The executives said their technology would be tested and developed across Asia, Europe and the United States to offer products tailored to major markets. They said they would discuss additional alliance members going forward.
The new joint venture will be based in Boston, with technology centers across the United States and Asia.
U.S. President Donald Trump, speaking before a meeting with South Korean President Moon Jae-in, said the deal would reinforce the alliance between Washington and Seoul.
Aptiv, which manufactures vehicle components and provides technology for self-driving cars, was formerly known as Delphi Automotive, which was split into Aptiv and Delphi Technologies (DLPH.N) in 2017.

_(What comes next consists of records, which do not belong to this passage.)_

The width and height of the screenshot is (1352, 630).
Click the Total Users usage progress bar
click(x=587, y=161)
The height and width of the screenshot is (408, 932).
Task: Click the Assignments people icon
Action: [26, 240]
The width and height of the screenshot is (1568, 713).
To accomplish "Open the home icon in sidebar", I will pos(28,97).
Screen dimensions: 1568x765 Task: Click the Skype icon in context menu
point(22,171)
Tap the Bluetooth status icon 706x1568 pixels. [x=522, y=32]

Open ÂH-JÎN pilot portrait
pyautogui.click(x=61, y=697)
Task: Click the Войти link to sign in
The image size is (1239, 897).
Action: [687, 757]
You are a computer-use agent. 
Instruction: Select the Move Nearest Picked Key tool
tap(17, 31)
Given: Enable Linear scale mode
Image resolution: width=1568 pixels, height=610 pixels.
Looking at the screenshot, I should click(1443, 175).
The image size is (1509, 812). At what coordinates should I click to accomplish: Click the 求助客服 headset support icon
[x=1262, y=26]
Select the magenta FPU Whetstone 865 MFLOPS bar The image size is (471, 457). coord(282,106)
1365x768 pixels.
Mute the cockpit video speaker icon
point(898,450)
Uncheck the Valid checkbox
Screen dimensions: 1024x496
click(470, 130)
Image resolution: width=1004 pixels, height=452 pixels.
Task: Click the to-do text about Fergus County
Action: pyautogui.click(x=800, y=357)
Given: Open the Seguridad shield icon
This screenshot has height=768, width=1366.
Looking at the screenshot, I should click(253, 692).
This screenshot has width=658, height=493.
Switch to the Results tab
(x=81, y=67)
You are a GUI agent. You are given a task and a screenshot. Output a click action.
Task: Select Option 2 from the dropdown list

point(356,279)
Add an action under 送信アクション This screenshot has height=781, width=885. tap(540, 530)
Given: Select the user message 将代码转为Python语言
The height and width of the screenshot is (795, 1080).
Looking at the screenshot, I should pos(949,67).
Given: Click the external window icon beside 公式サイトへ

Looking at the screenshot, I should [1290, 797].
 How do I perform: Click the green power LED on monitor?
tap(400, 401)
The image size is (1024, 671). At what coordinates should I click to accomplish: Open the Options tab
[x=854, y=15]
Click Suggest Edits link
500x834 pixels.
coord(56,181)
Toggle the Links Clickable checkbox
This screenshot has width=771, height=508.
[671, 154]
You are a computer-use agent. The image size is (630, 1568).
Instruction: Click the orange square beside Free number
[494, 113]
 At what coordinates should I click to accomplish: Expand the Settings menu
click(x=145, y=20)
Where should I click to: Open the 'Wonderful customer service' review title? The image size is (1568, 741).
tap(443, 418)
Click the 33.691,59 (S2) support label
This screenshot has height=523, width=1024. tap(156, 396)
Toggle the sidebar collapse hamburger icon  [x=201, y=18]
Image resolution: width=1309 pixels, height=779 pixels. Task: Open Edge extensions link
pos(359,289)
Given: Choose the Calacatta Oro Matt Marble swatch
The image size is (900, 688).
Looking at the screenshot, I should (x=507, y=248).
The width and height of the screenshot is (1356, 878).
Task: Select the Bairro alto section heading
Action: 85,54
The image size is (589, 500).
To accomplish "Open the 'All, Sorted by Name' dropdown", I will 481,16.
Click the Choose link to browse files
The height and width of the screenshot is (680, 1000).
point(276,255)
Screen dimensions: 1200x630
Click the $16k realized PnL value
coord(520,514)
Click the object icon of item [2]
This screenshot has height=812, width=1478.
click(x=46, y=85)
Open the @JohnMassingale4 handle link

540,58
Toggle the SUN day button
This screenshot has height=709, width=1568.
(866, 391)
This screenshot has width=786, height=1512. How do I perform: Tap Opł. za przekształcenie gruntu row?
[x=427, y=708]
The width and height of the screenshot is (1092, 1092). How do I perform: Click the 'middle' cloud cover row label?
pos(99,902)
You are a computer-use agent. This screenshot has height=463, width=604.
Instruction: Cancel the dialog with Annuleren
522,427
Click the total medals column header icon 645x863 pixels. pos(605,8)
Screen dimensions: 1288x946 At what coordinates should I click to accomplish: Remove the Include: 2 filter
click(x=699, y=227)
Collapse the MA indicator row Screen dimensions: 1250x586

Deutsche Bank said in a report that Hyundai’s cash injection would enable Aptiv to cut its near-term funding needs. But Deutsche questioned whether the new structure could deter other automakers from sourcing autonomous systems from Aptiv in the future.
Aptiv’s major customers include GM, Volkswagen (VOWG_p.DE) and Fiat, according to its annual report. Hyundai Motor is also one of its customers, a Hyundai spokesman said.
The latest investment is another sign that Hyundai has abandoned its strategy of developing technology in-house, a strategy which previously raised investor concerns that it may be left behind in the race for future mobility.
Hyundai, which along with affiliate Kia Motors ranks fifth in global sales, has joined rivals in making a series of investments in technology firms, including self-driving car tech startup Aurora, especially after Chung was promoted a year ago.
Hyundai Motor said in February that it would invest 14.7 trillion won ($12.3 billion) in future technologies such as self-driving, connectivity and car-sharing areas by 2023.
In March, Hyundai Motor and Kia announced a plan to invest $300 million in Indian ride-hailing platform Ola, following the $275 million that the pair invested in Singapore-based ride-hailing firm Grab last year.
The Aptiv venture will be headquartered in Boston. The transaction is subject to regulatory approval and is expected to close in the second quarter of 2020.